DAY 20 – And Forgive Us Our Sins As We Forgive Those Who Sin Against Us

It’s just a little word, the word “as”, but everything hangs on this small word in our petition to the Father. When Jesus directs us to pray “as we forgive…” He indicates a comparison between the way we forgive and the way our Father forgives us. Jesus draws a connection, a link, between our forgiving those who have wronged us, and our Father forgiving us. When we pray this petition, we are actually asking Father to treat us as we treat others.

Forgiveness is at the very heart of the Gospel we believe and proclaim! Because we have been so freely and extravagantly forgiven by our Father, so we are able to forgive others in turn. The apostle Paul picks up on the little word “as” in his exhortation to Ephesian Christians: “Be kind to one another, tender-hearted, forgiving one another, AS God in Christ has forgiven you” (Ephesians 4:32). Nothing can so inspire us to forgive as our beginning to grasp how much God has forgiven us.

Having served in pastoral ministry for more than 40 years, I have sadly watched people wounded in ways David Seamonds describes in his book, God’s Healing for Damaged Emotions:

“Many years ago, I was driven to the conclusion that the two major causes of most emotional problems among Christians are these: the failure to understand, receive, and live out God’s unconditional grace and forgiveness; and the failure to give out that unconditional love, forgiveness and grace to other people…We read, we hear, we believe a good theology of grace. But that’s not the way we live.”

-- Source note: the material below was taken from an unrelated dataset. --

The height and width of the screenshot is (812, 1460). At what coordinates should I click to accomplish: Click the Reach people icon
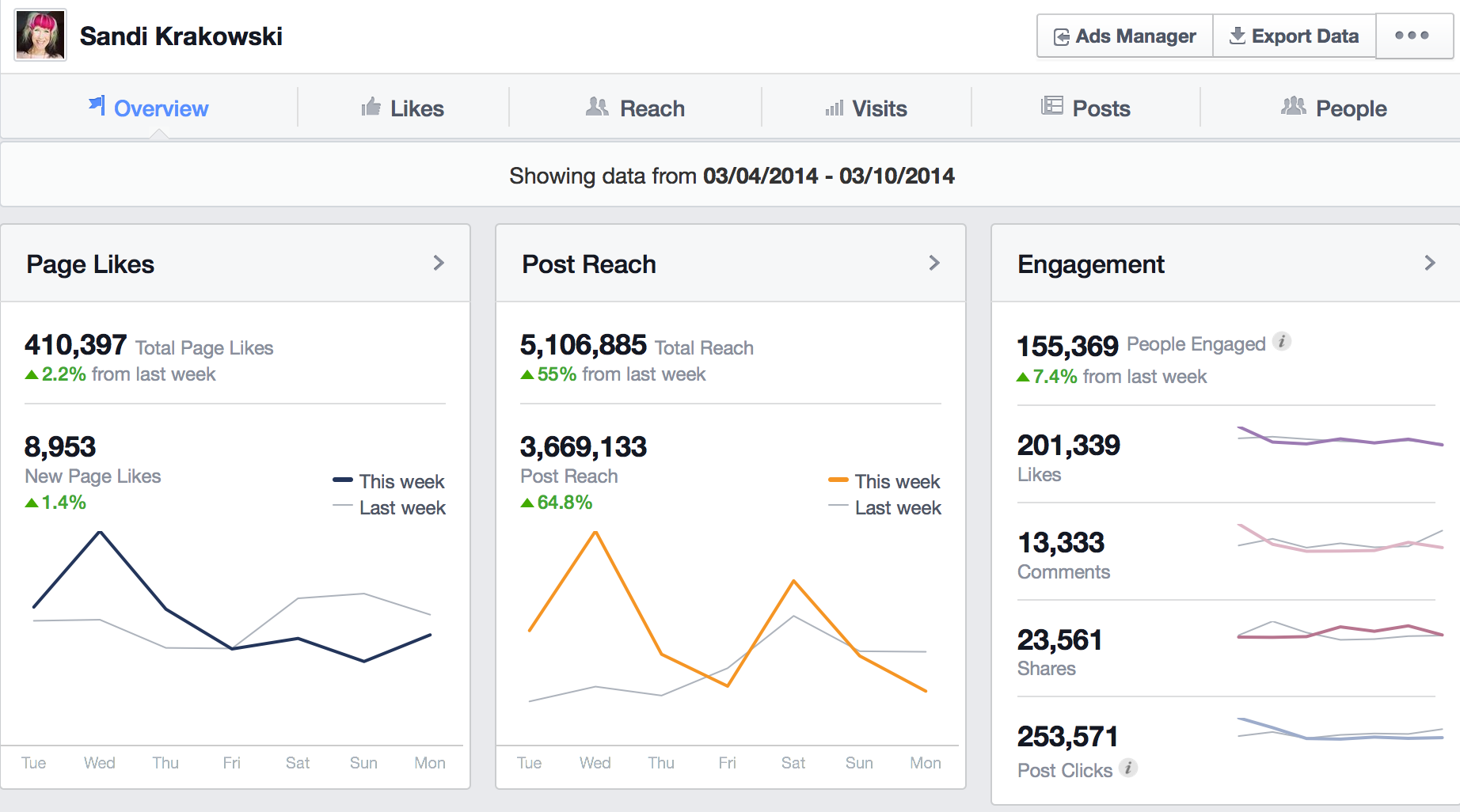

We saw earlier that the Greek word translated in this petition as “forgive” is a word meaning “to let go”, “to send away”, and “to release”. When we choose to forgive the one who has sinned against us, we are releasing, letting go that person to God’s wise and loving hands. We let go to God any right we might have imagined to get even. “When we genuinely forgive, we set the prisoner free and then discover that the prisoner set free is us.” (Lewis Smedes, The Art of Forgiving)

As we pray this prayer, we fix our eyes on Jesus, who prayed forgiveness for His unrepentant tormentors. Just as Jesus let go, releasing them to the Father, so we forgive, releasing those who have sinned against us. In doing this we set ourselves free, praying, “And forgive us our sins as we forgive those who have sinned against us.”